I did not mention the labs yet. So revising this entry to include this discussion. Jaume led the labs himself, which I learned was not necessarily to be expected. This gave him the ability to catch up on content not covered in our two hour lecture but also to know how to connect the concepts he was talking about in the lecture to ones in the labs - and while I know TAs can technically do this - there’s something different about the professor explaining how he understands one part of his lecture to apply to the practical experience.
Stata was not bad. I can see where R came from, but Stata seems to be standard in Europe among economists. I have the SE edition, so I guess that means econ tests and packages. There are user written commands, too. But it feels like the software to use that requires the most minimal level of programming out of all I have tried. This is the program for running quantitative analysis for people who don’t feel a real need to build something new or make something more efficient (run loops for different variables) or custom (making graphs look extra pretty or something). What Jaume did was give us the code to copy and paste into Stata with an explanation in the “do” file with what each command was doing and what it would tell you. And then together, we would read the output.
I’ve always had such a hard time getting parens right and missing basic commas and it’s always made programming or running code generally quite hard. This is not my strength, although my copy is usually quite clean and I’ve got an eagle eye for proofreading other people’s work.

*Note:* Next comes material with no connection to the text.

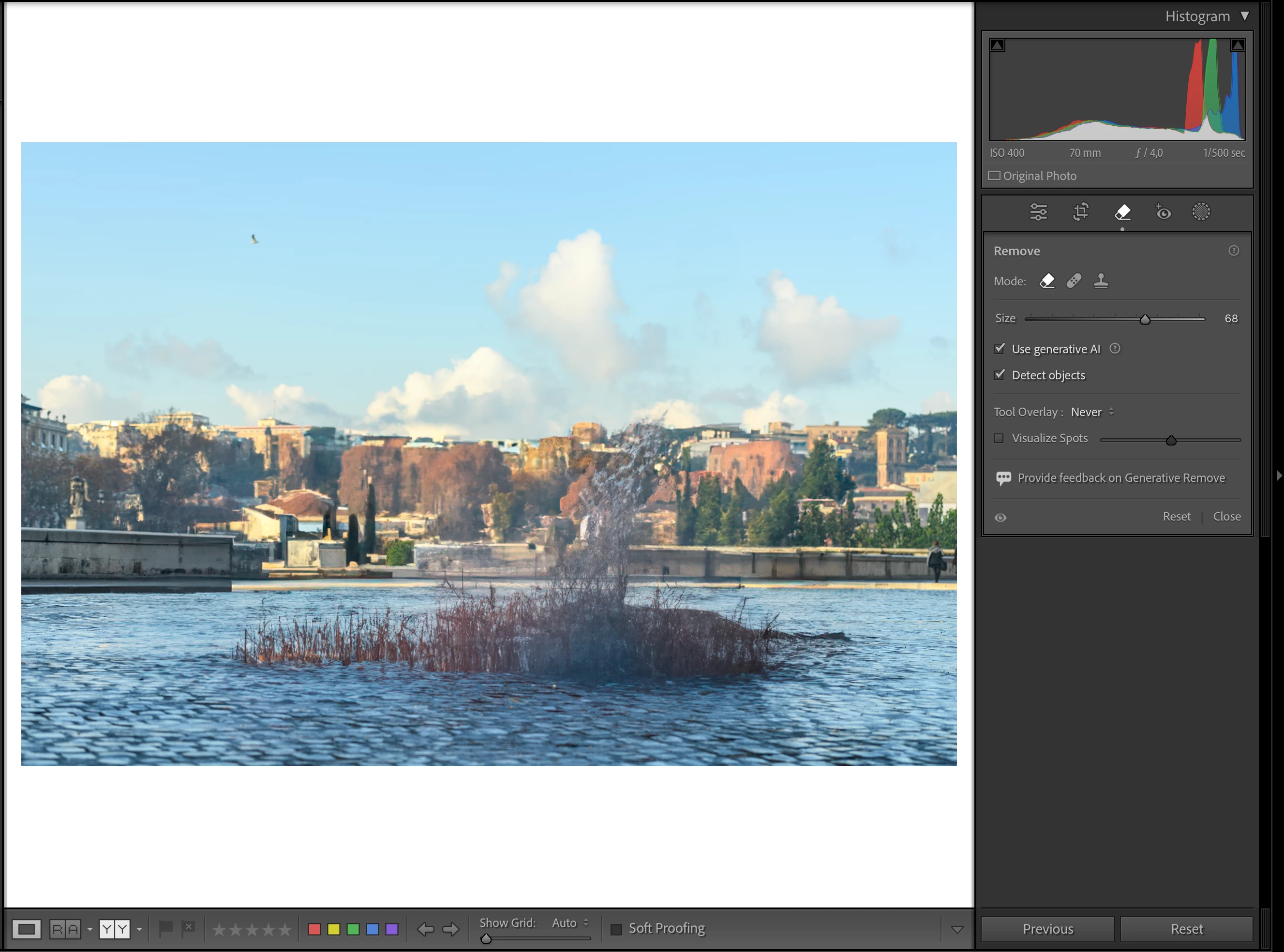Click the Previous button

Why this doesn’t work for programming, I can’t tell you. But the tools! The new tools!
Something that worked for me was cutting and pasting the do files into a Google doc and then exporting as a PDF to GoodNotes - so I was able to actually write the interpretations of the output out - like side by side of the columns. For me, that was huge - being able to have a memory marker assigning actual numbers to actual meanings for the output - and warnings about commands and so forth.
As previously mentioned, I am a kinesthetic learning and often learn by writing (hence taking notes during people’s presentations, etc - it is also an adaptive strategy for ADHD, which I taught myself but luckily other people will learn to do from someone else who has noticed this can help). If I had a laptop iPad situation in previous Stats classes, I would be curious to see what might happen -obviously the worst way to think about the past is as a counterfactual, but I have to say, this was so much better for learning.
Ok, that’s just one class, but I’ll post this. If it sounds like I don’t know anything or didn’t explain something correctly, please feel free to make suggestions/changes/help.